I was not very encouraged by his response. Roland is in "pump out
those products" mode. According to him, customers would not want
to see less products traded for better documentation. He also
said that people often don't read the manuals, and ask him questions
that are answered in the manual. I pointed out to him, that this
may imply that they didn't understand the manual as easily as it
might imply that they didn't read it.
The bottom line is that he (made the mistake of) asking me if I
wanted good products or better documentation. The bottom line is
that I consider a good product to be both a piece of hardware
accompanied by a good manual. The manual is not "separate" from
the product. That's an unfortunate attitude.
Well, he sorta confessed that he agreed with me but indicated that it
was very unlikely that things would change.
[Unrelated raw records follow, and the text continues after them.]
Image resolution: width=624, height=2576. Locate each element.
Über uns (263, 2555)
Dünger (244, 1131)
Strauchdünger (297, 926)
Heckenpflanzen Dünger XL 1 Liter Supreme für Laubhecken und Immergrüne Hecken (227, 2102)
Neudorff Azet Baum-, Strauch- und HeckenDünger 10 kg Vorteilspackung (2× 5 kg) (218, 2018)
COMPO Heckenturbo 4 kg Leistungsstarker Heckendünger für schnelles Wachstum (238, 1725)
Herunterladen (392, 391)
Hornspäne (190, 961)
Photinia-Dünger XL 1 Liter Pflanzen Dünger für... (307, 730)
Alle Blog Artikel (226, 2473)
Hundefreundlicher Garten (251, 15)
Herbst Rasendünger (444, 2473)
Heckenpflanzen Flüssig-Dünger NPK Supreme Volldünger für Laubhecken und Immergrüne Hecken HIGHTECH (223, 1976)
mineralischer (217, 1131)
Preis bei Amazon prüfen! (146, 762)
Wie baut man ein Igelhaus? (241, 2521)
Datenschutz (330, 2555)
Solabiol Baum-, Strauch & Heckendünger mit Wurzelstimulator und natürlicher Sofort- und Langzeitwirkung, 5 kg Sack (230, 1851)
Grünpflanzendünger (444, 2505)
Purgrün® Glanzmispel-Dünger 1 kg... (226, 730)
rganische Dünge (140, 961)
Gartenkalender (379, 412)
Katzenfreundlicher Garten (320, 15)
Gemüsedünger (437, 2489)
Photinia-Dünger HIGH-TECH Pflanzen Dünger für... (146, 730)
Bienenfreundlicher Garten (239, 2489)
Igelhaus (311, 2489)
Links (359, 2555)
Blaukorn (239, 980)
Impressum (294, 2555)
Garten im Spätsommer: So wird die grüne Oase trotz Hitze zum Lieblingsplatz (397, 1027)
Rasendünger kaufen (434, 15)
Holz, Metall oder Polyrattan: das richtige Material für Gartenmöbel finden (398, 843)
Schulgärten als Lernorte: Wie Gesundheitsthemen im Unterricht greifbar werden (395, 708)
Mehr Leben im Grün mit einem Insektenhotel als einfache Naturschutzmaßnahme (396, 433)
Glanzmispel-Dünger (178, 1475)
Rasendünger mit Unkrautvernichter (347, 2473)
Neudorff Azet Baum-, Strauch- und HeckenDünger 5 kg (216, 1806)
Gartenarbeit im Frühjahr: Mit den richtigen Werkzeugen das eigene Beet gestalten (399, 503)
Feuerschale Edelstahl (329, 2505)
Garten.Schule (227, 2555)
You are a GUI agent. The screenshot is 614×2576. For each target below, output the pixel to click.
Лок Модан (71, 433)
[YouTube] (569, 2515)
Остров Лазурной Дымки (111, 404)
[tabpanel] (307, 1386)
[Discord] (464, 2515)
I told him, they'd have to. The average thickness of music equipment
manuals is increasing, and so is their importance with the advances
in technology. At some point, the gap between Roland's documentation
and their hardware is gonna be so large as to overshadow the quality
of the hardware.
I told him that the D-20 looked like a nice piece of equipment but that
if some non-technical musician comes up to me and asks "what should
I get, the D-20 or the ESQ-1?", I would immediately answer the ESQ-1.
This is solely on the basis of the manual. I do not believe most of
my non-Digital musical friends are interested in slogging thru the
Roland manual when they can breeze thru then Ensoniq manual. I think
most of them would get frustrated with the D-20 manual and not end
up enjoying this hobby in the way that I have come to.
I made it clear that it was not my intention to laud Ensoniq over
the Roland rep, but that I felt that it was an important point they'd
have to see.
The nice thing was that the people from Daddy's were listening to all
this nodding their heads after each sentence. Now as I said, I'm
sure Chuck agreed; my hope was that it would motivate him to bring it
all back as feedback.
Tidbits, Chuck said that Roland IS coming out with a keyboard that
transmits polyphonic after-touch in "a few months".